## 页面
--------

逻辑核动态可重构的众核处理器体系结构

英文题名：Manycore Processor Architecture with Dynamically Reconfigurable Logic Core
作者：任永青
论文级别：博士
学科专业名称：计算机系统结构
中文关键词：众核处理器 ; 物理核 ; 逻辑核 ; 推测执行能力评估器
英文关键词：Manycore Processor ; Physical Core ; Logic Core ; Speculative Execution Capability Estimator
学位年度：2010
导师：安虹 ; 李国杰
学科代码：081201
学位授予单位：中国科学技术大学
论文提交日期：2010-05-01

摘要

随着半导体技术的发展,摩尔定律继续有效,单块芯片上集成的处理器核数将不断增加；同时为追求更高的性能功耗比和性能面积比,众核结构成为芯片设计的必然选择。众核处理器中丰富的计算资源和高效的片上通信使得面向吞吐率的应用具有天然的性能优势,但是由于处理器核粒度变小,在单核上执行串行应用的性能无法保证。为解决这一问题,近年来具有逻辑核构造能力的众核处理器体系结构研究备受关注,其基本思想是基于多个细粒度处理器核(称为物理核)构建粗粒度逻辑核,期望利用众核结构丰富的计算资源,将不断增加的处理器核转化为单线程串行应用的性能提升。目前已有的工作对这种众核结构的通信开销处理、逻辑核粒度配置灵活性和应用映射方式等方面尚缺乏深入的研究。
     本文针对细粒度众核结构上串行程序的有效执行问题,从执行模型、微结构设计和动态资源控制等几方面展开深入探讨,对于探索逻辑核动态可重构的众核处理器体系结构具有重要的学术意义和应用价值。本文主要研究内容和成果包括以下几个方面。
     (1)研究了具有逻辑核构造能力的众核处理器重构开销问题,提出逻辑核动态可重构的众核结构FTPA (Flexible Tiled Processor Architecture)。FTPA采用类数据流驱动执行的指令集体系结构,在不改变串行编程模型前提下,利用数据流驱动和线程级推测相结合的执行模型,同时开发单线程程序中的指令级并行和线程级并行。为解决众核处理器逻辑核重构开销过大问题,FTPA将物理核内资源通过片上路由网络划分为易重构的计算资源和不易重构的共享资源,从而使得逻辑核粒度能够在两个层面以两种频度进行异步调整,具有高度灵活性。
     (2)研究了串行程序采用细粒度线程级推测执行模型时,应用推测执行能力的实时评估机制。针对串行应用不同执行阶段并行性特征存在的显著差异,利用时间局部性,为众核结构逻辑核粒度动态重构进行有效指导,本文提出基于“推测执行阶段”和“推测深度”概念的线程级推测执行能力量化评估方法,并以此为基础提出利用推测深度的局部历史、全局历史和锦标赛三种推测执行能力评估器设计,只需要数十位存储资源,就可以有效预测串行程序并行性变化趋势,对推测深度作出有效估计。
     (3)研究了将推测执行能力评估器用于指导FTPA众核结构逻辑核动态重构的有效性。为有效处理众核结构分布式执行导致的通信开销,以指令窗口和功能部件为核心的计算资源可以按照平铺式和深度式两种映射方式构建逻辑核,从而适应具有不同并行性特征的应用。本文将线程级推测执行能力评估器用于指导FTPA逻辑核动态重构,分别从平铺式映射和深度式映射两方面对性能和资源利用进行了详细实验评估。结果表明,相对于采用固定粒度逻辑核的FTPA配置,动态逻辑核重构方式只需一半物理核计算资源就可以有效支持细粒度线程级推测执行,性能降低不到13%,资源利用率显著提高。

--------

## 记录列表

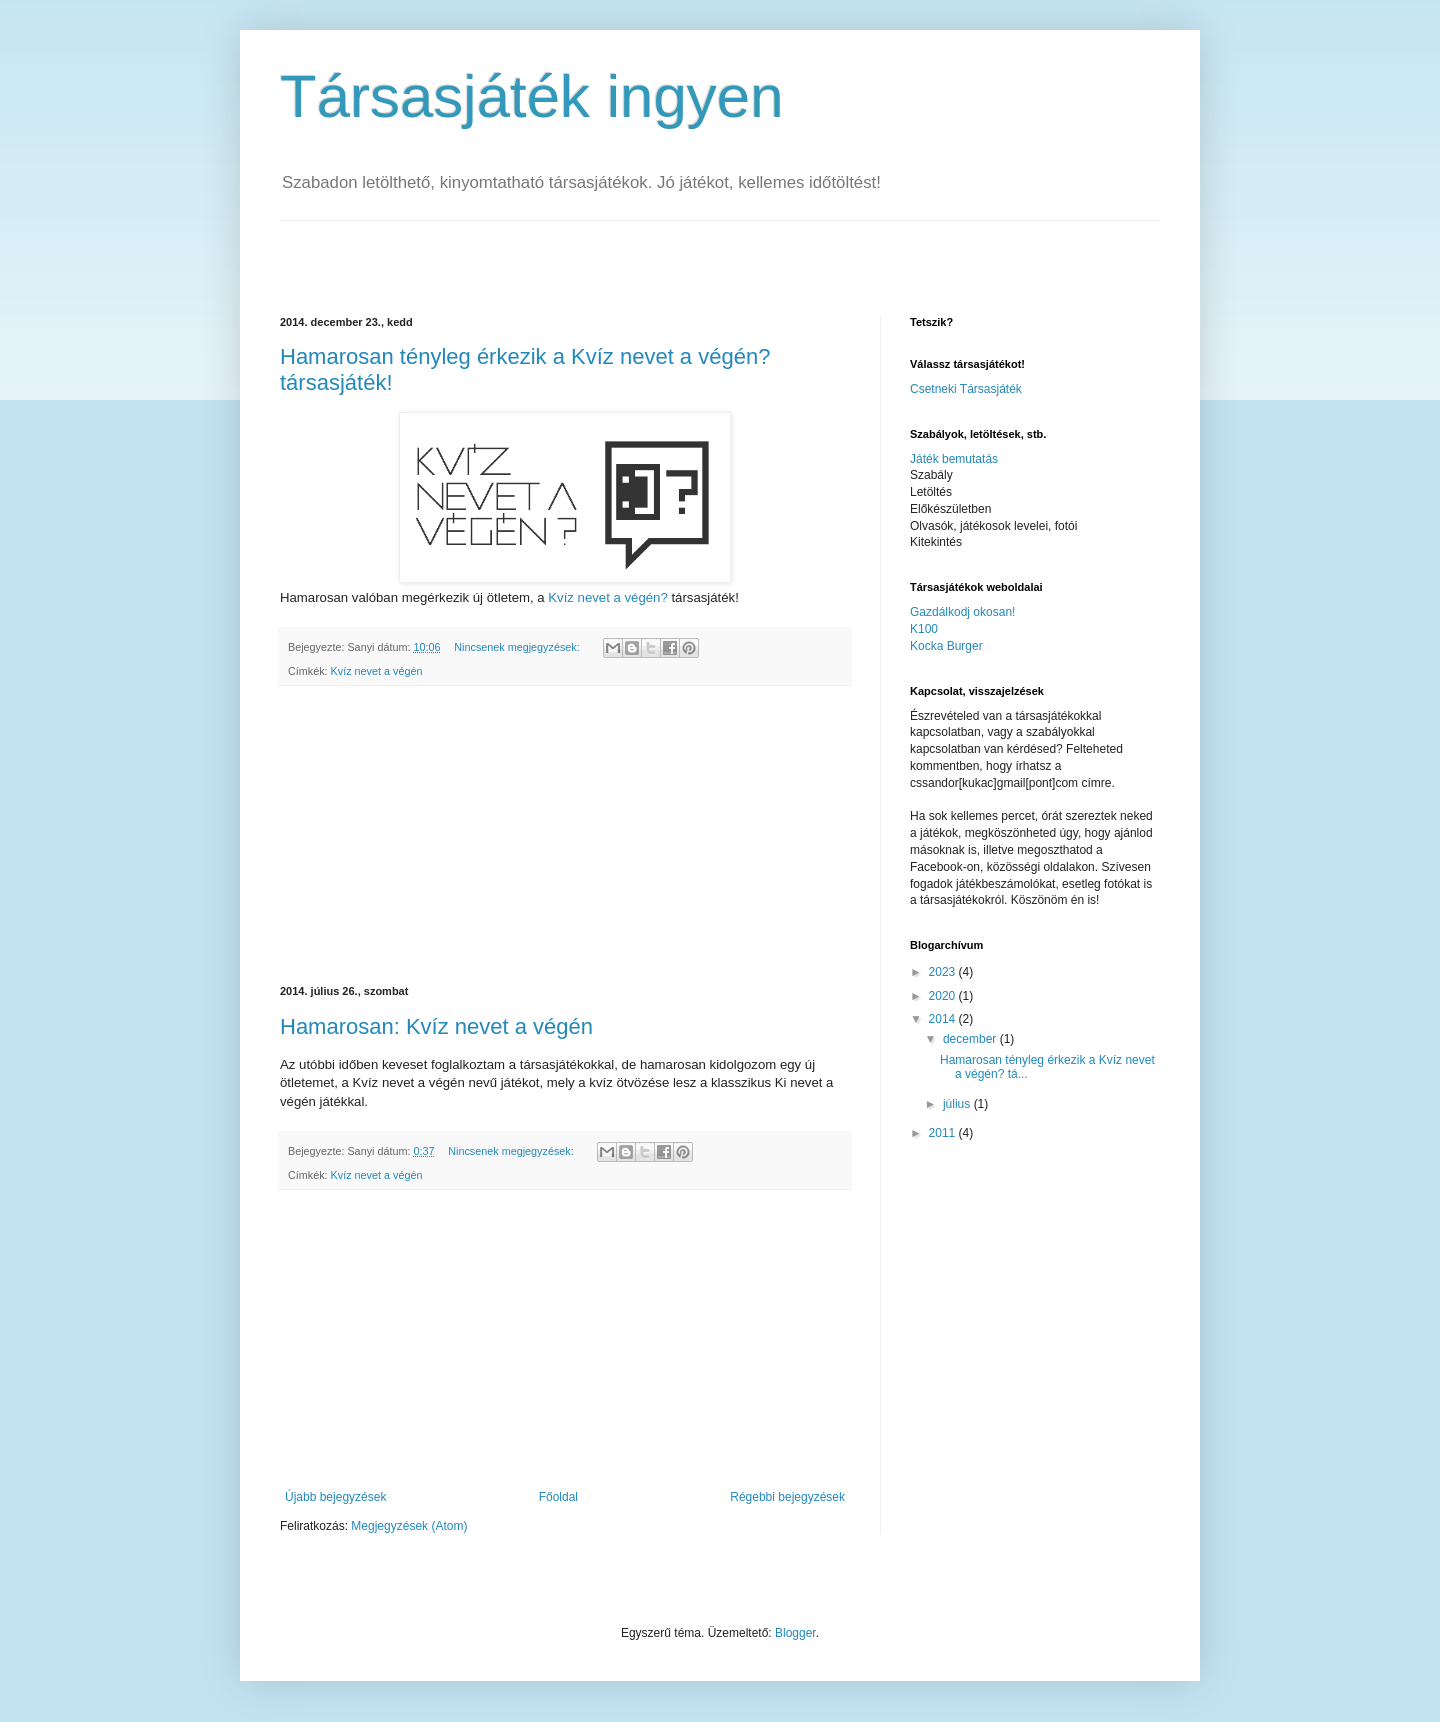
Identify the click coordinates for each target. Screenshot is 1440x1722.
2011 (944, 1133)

--------

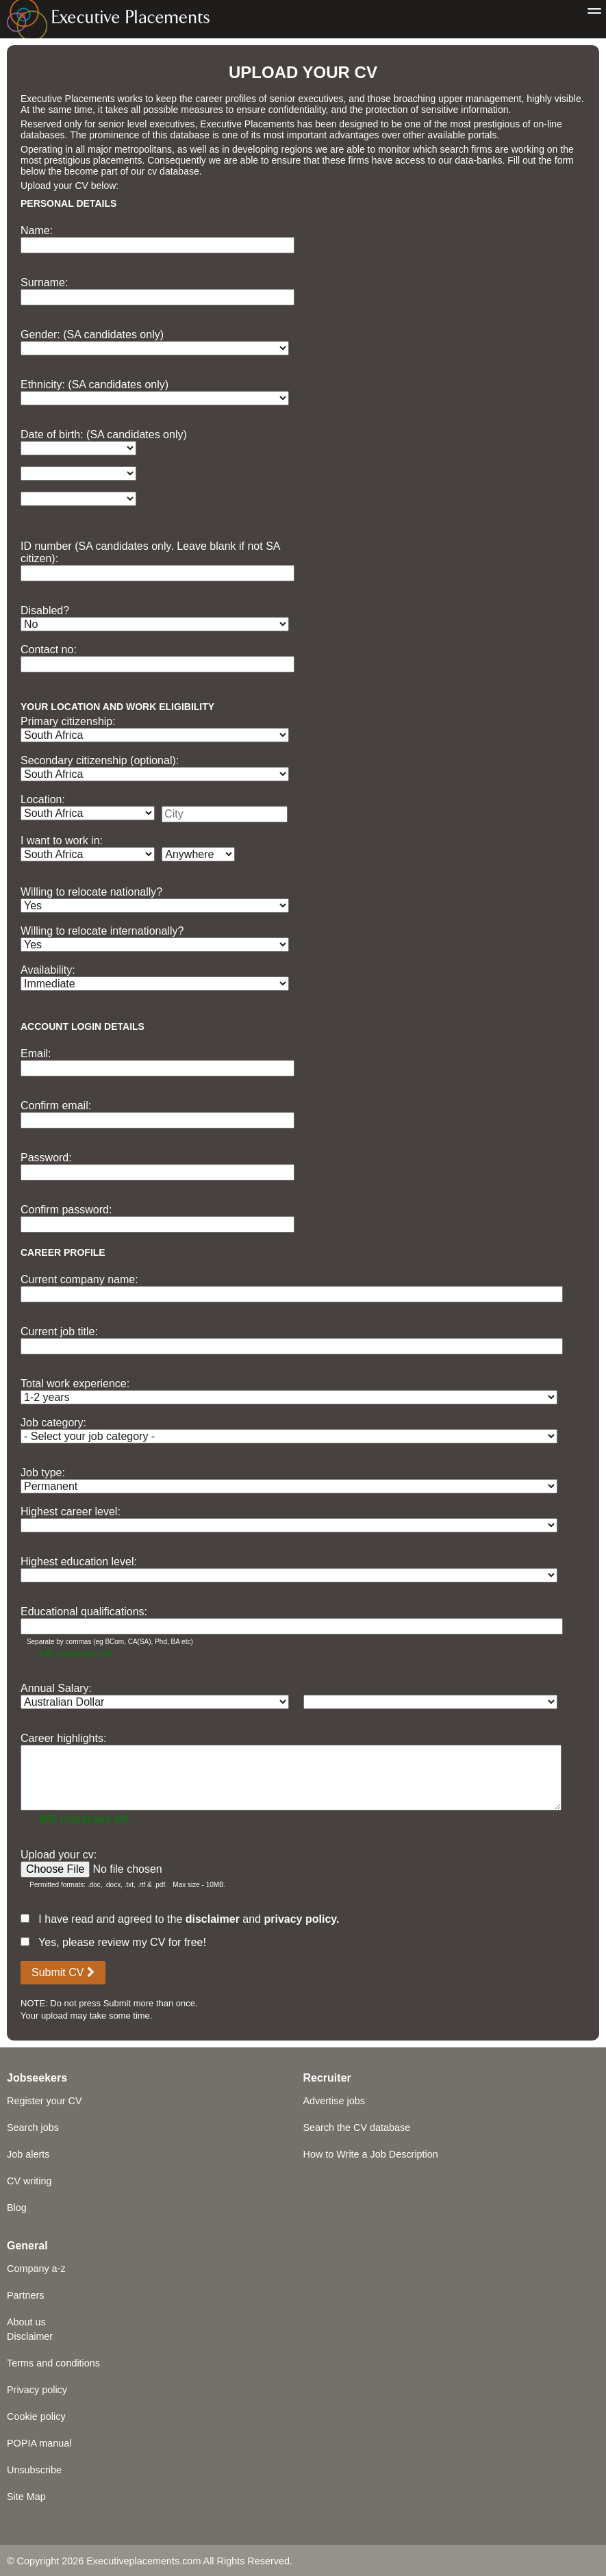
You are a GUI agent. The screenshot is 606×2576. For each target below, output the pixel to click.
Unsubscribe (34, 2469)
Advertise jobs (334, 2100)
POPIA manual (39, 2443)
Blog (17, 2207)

--------

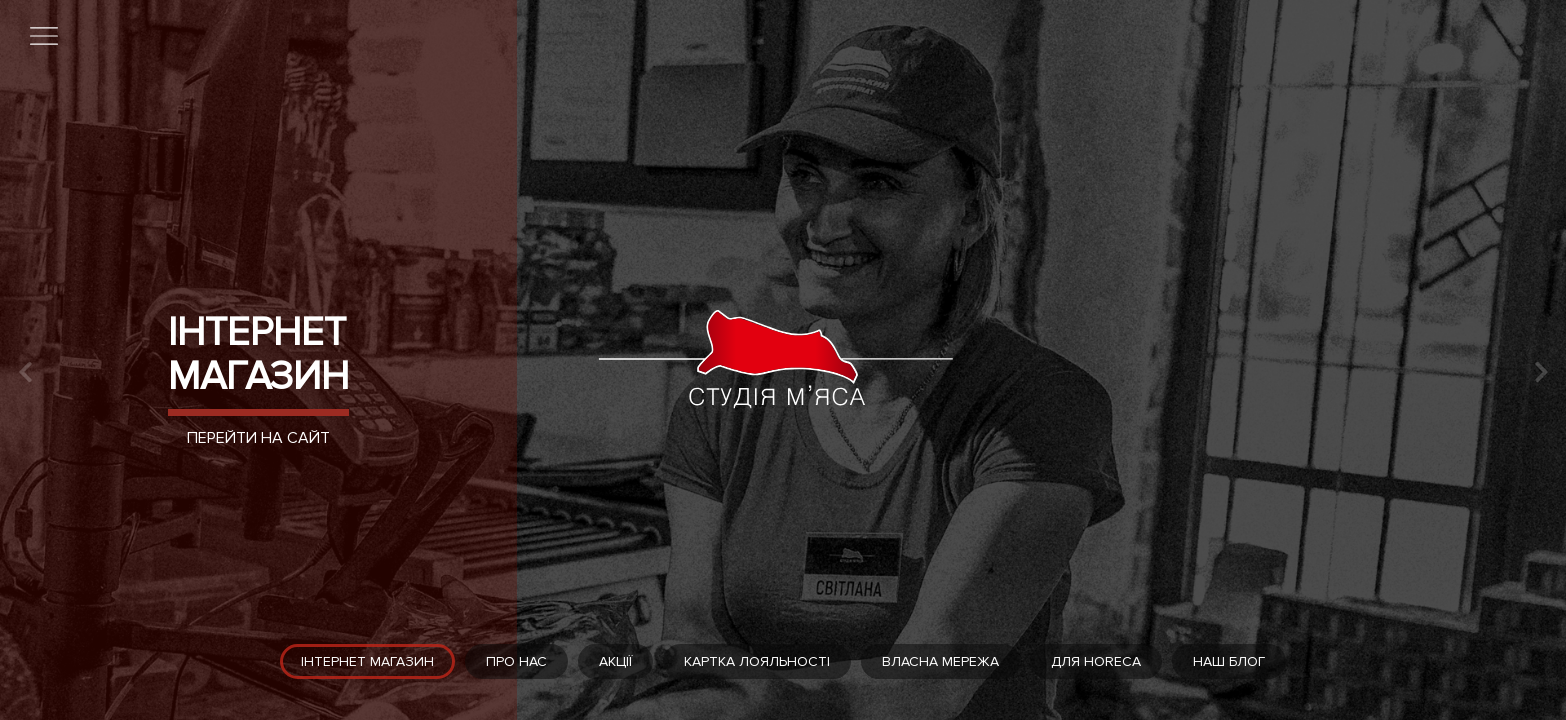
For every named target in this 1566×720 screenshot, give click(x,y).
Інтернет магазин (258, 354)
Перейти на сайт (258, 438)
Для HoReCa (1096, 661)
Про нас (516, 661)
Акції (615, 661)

--------

## 待办任务
**a)** 请重新录入论文摘要中从“随着半导体技术的发展,摩尔定”到“内容和成果包括以下几个方面。”的这一段，一字不改。
**b)** 收集所有含有字符串“click”的行，逐行原样抄出；匹配时区分大小写。
上面的论文摘要与各行是两份互不相干的材料。

## 按序结果
**a)**
随着半导体技术的发展,摩尔定律继续有效,单块芯片上集成的处理器核数将不断增加；同时为追求更高的性能功耗比和性能面积比,众核结构成为芯片设计的必然选择。众核处理器中丰富的计算资源和高效的片上通信使得面向吞吐率的应用具有天然的性能优势,但是由于处理器核粒度变小,在单核上执行串行应用的性能无法保证。为解决这一问题,近年来具有逻辑核构造能力的众核处理器体系结构研究备受关注,其基本思想是基于多个细粒度处理器核(称为物理核)构建粗粒度逻辑核,期望利用众核结构丰富的计算资源,将不断增加的处理器核转化为单线程串行应用的性能提升。目前已有的工作对这种众核结构的通信开销处理、逻辑核粒度配置灵活性和应用映射方式等方面尚缺乏深入的研究。
     本文针对细粒度众核结构上串行程序的有效执行问题,从执行模型、微结构设计和动态资源控制等几方面展开深入探讨,对于探索逻辑核动态可重构的众核处理器体系结构具有重要的学术意义和应用价值。本文主要研究内容和成果包括以下几个方面。

**b)**
Identify the click coordinates for each target. Screenshot is 1440x1722.
You are a GUI agent. The screenshot is 606×2576. For each target below, output the pixel to click.
For every named target in this 1566×720 screenshot, give click(x,y).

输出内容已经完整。